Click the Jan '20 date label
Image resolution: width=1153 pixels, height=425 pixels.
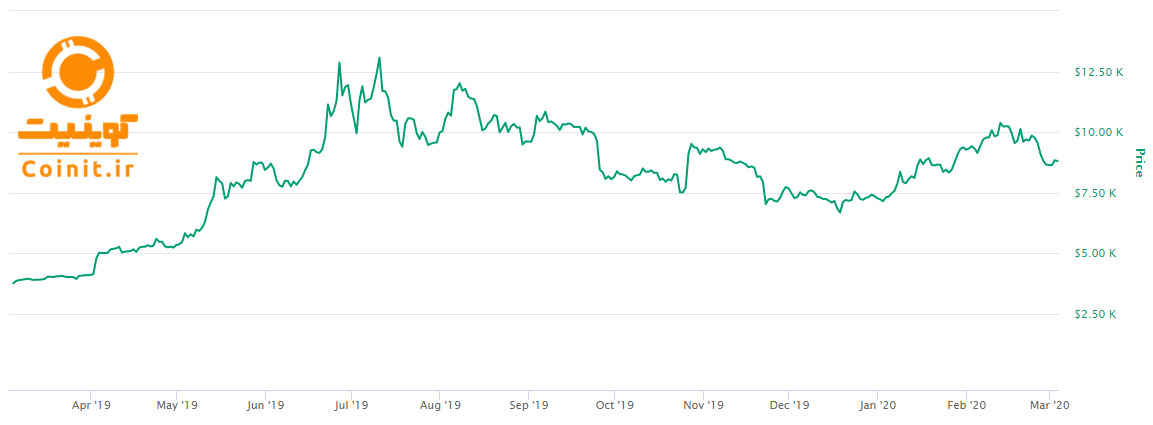[877, 406]
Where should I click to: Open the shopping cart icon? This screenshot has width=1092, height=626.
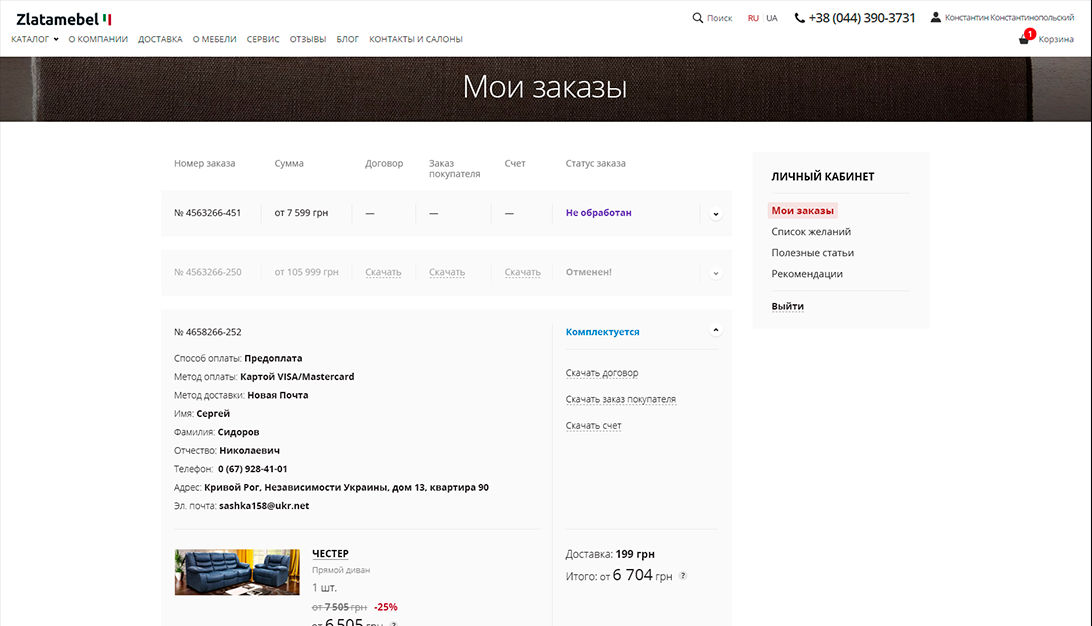point(1024,39)
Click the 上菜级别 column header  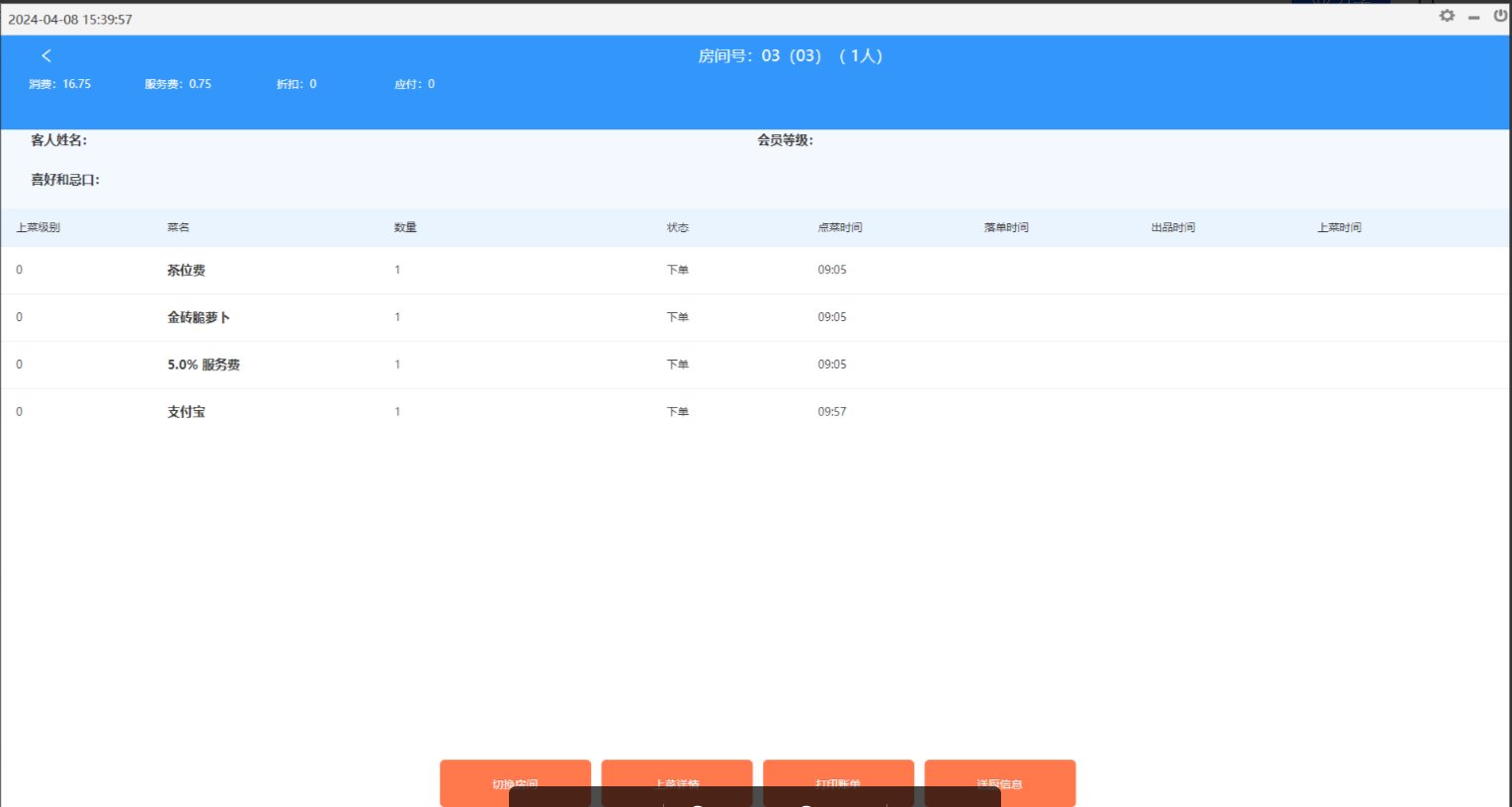point(38,227)
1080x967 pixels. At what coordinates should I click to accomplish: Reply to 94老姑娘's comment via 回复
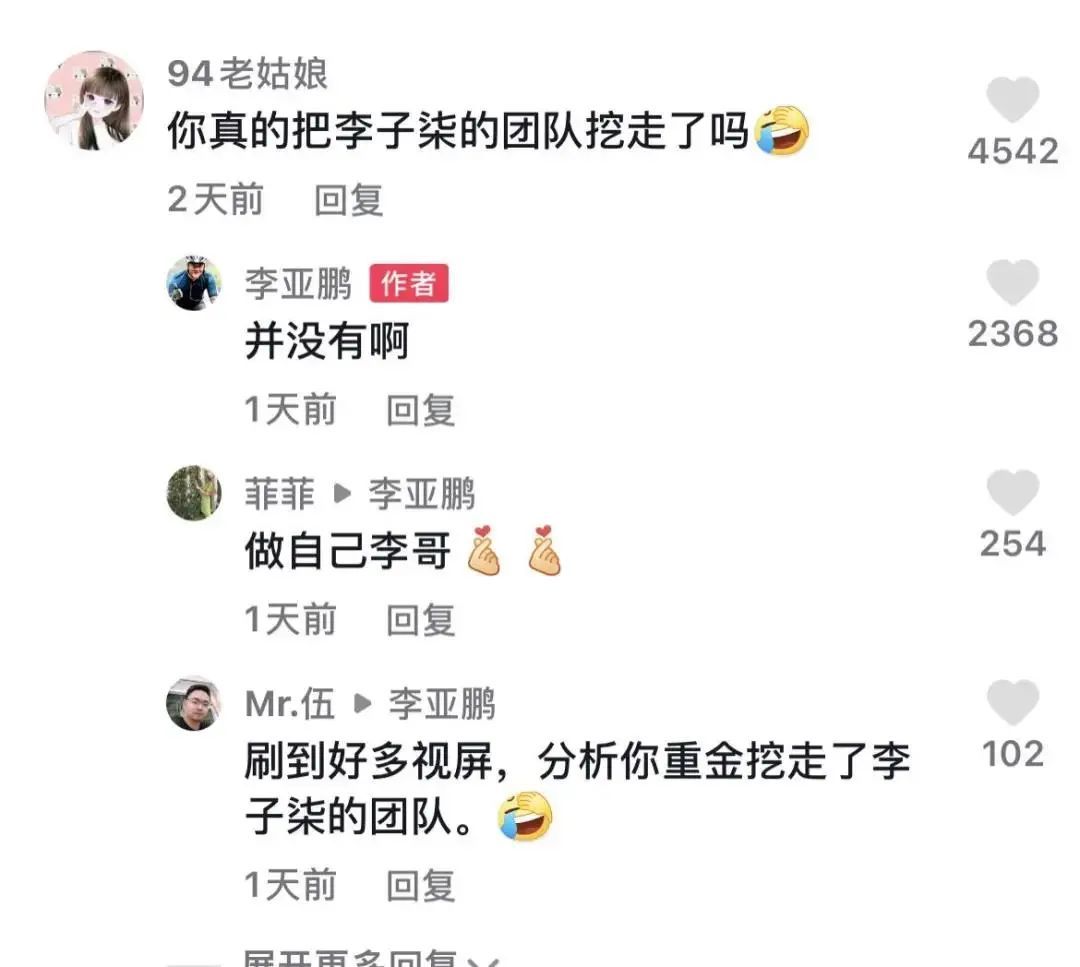click(x=349, y=200)
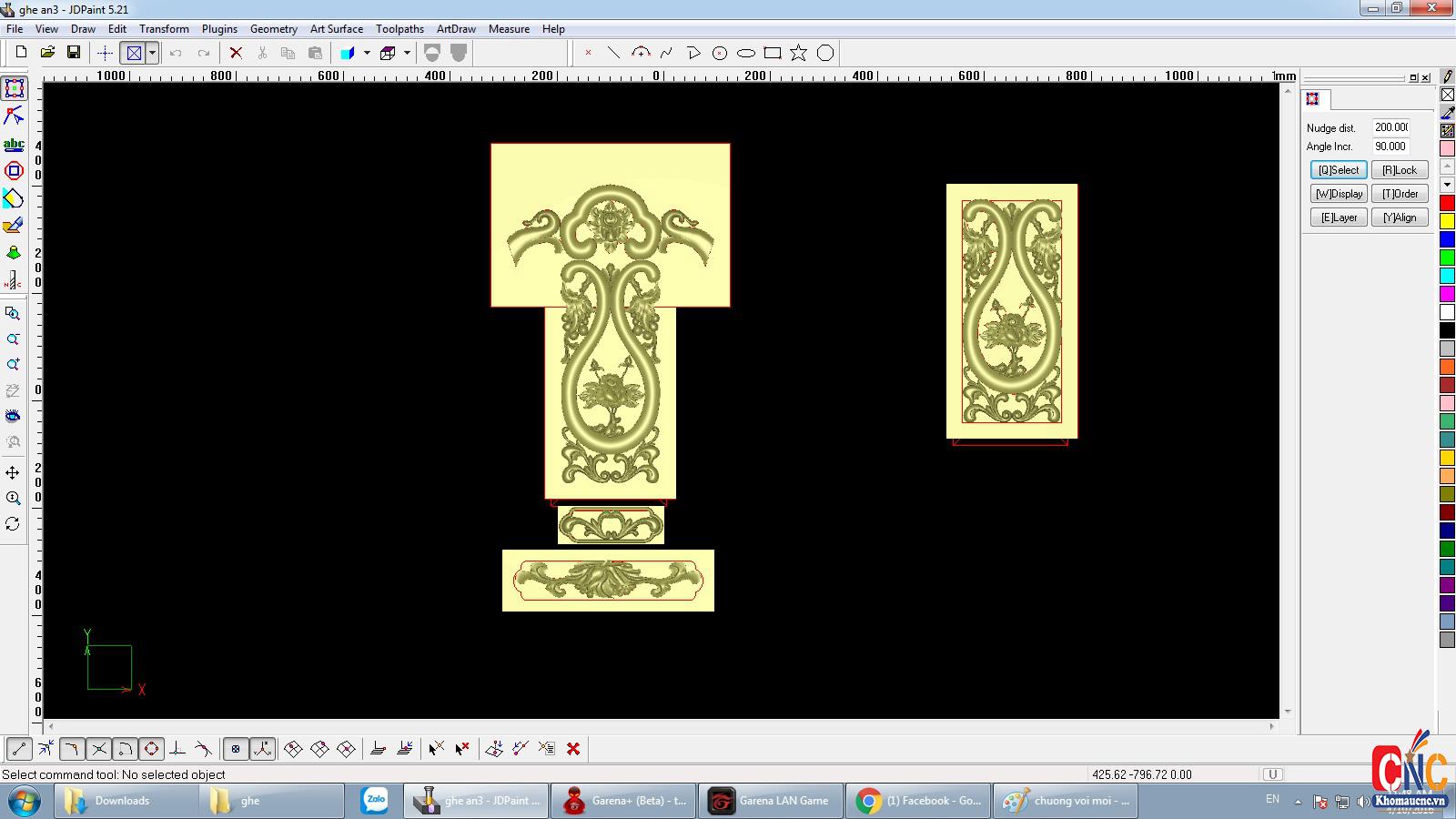
Task: Click the eyedropper color picker icon
Action: (1447, 113)
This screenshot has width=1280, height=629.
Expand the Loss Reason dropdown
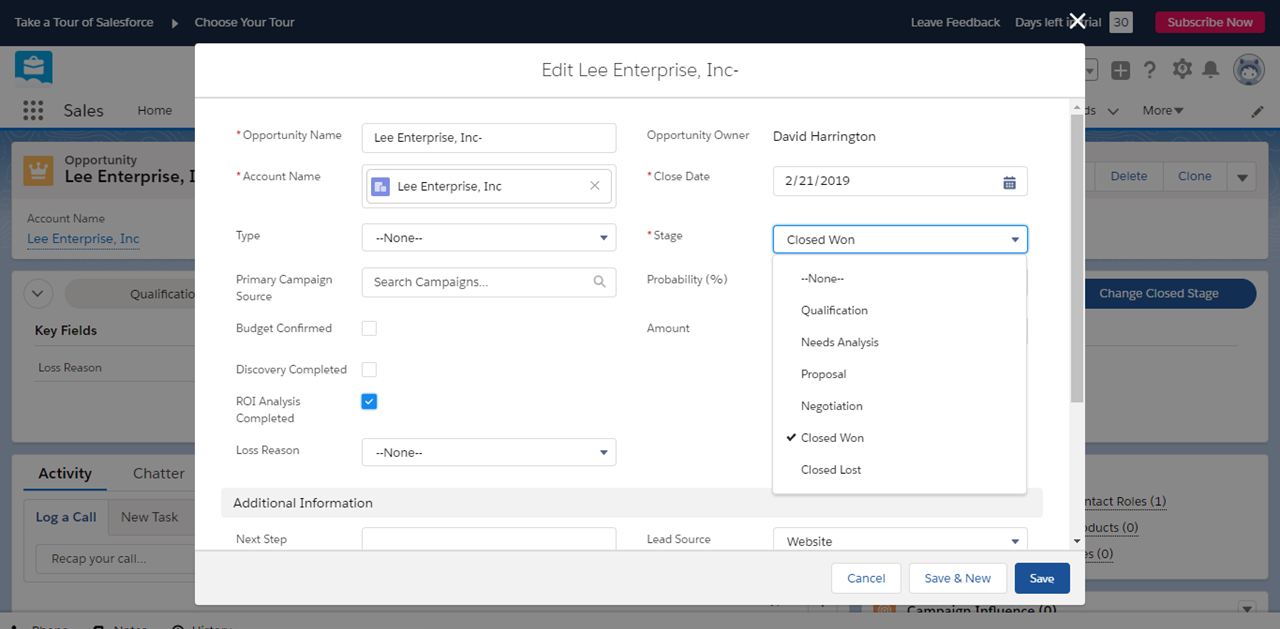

WHAT TO PRODUCE » Beginning with the line in which "1080x967 pixels. At" appears, repeat exactly each line down to the close of the material, leaving every picture out.

YOUR SOLUTION »
1080x967 pixels. At what coordinates should I click to accomplish: Reply to 94老姑娘's comment via 回复
click(x=349, y=200)
Task: Click the eyedropper color picker icon
Action: (1447, 113)
This screenshot has width=1280, height=629.
Expand the Loss Reason dropdown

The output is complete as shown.